**What to do:**
Revise the material below by replacing every occurrence of "checkbox" with "tick box" and leaving everything else unchanged. Omit the pictures from your answer.

**Provided records:**

▼▼▼

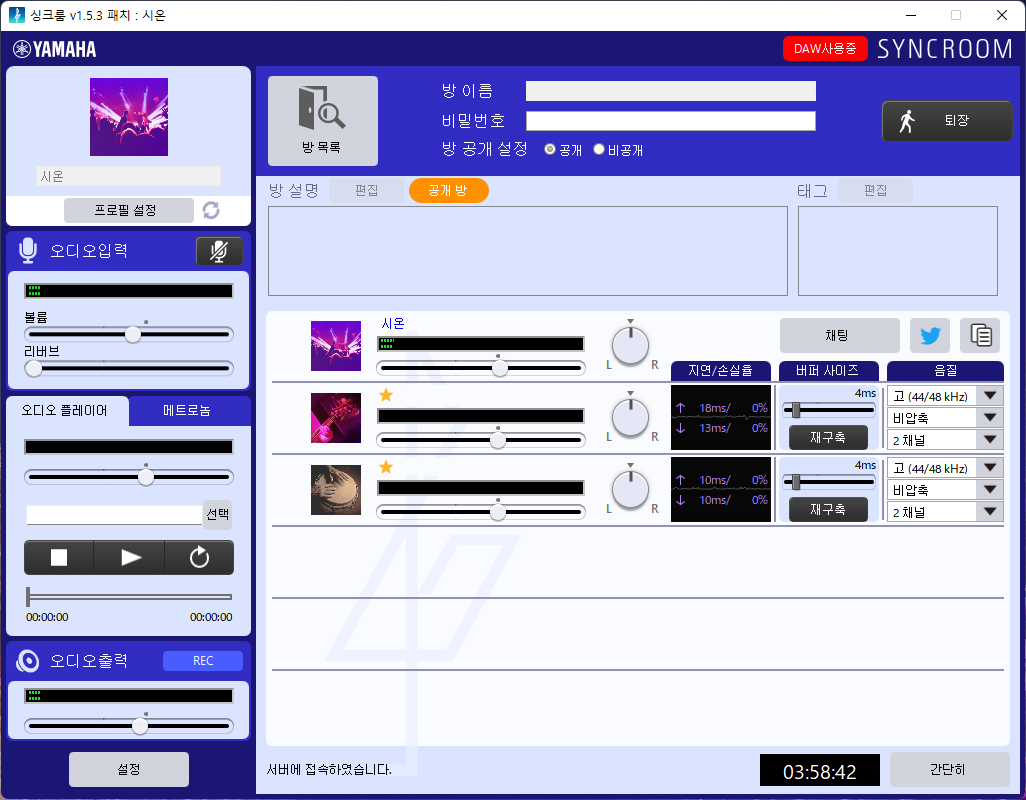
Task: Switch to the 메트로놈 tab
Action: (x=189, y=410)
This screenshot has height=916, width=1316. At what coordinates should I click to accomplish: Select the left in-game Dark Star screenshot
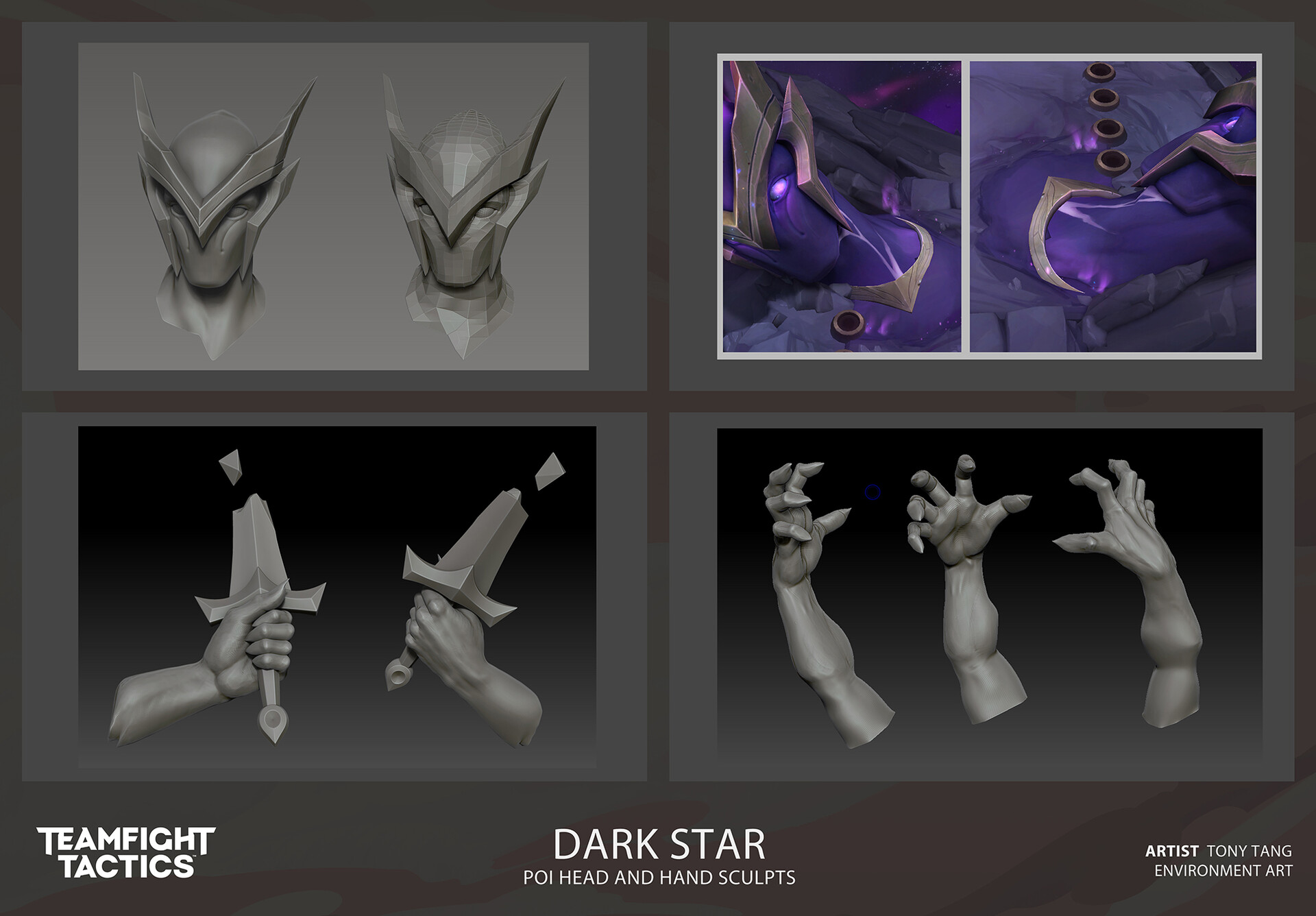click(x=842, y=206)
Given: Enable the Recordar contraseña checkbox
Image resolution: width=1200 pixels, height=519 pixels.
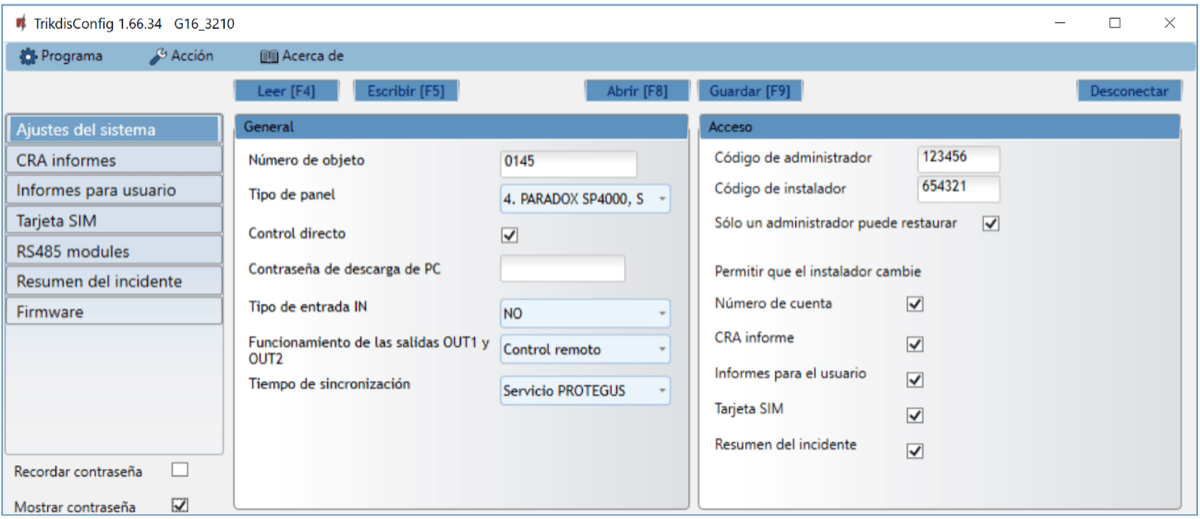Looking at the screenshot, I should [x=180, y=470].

▲▲▲

**Solved exercise:**
Task: Switch to the 메트로놈 tab
Action: (x=189, y=410)
This screenshot has height=916, width=1316. At what coordinates should I click to accomplish: Select the left in-game Dark Star screenshot
click(x=842, y=206)
Given: Enable the Recordar contraseña tick box
Image resolution: width=1200 pixels, height=519 pixels.
Looking at the screenshot, I should [x=180, y=470].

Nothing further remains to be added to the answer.